Only the lines containing the string "each" are needed; copy all of them from the listing.
******************************
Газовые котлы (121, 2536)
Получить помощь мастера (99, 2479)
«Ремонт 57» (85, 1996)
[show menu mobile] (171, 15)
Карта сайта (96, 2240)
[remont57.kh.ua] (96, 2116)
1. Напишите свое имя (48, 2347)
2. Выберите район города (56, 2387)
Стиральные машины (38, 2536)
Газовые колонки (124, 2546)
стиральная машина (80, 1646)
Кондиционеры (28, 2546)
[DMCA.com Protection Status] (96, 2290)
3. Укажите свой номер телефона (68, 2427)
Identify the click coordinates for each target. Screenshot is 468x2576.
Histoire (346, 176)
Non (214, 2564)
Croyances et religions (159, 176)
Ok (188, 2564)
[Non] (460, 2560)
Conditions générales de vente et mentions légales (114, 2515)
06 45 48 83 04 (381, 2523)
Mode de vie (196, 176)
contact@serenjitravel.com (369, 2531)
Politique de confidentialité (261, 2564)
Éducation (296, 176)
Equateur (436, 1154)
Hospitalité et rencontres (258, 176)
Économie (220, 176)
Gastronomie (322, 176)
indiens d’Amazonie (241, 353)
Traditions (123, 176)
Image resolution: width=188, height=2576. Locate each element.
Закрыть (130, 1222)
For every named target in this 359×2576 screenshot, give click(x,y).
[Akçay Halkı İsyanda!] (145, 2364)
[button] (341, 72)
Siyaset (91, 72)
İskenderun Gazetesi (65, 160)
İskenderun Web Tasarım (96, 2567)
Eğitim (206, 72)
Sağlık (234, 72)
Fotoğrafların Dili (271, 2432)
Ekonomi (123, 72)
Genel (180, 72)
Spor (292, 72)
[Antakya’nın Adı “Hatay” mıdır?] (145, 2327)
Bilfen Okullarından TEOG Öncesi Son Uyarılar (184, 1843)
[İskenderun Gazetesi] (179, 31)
******************************
RESULT OF THIS EXERCISE:
Identify the click coordinates for each target. Screenshot is 468x2576.
Image resolution: width=188, height=2576. Locate each element.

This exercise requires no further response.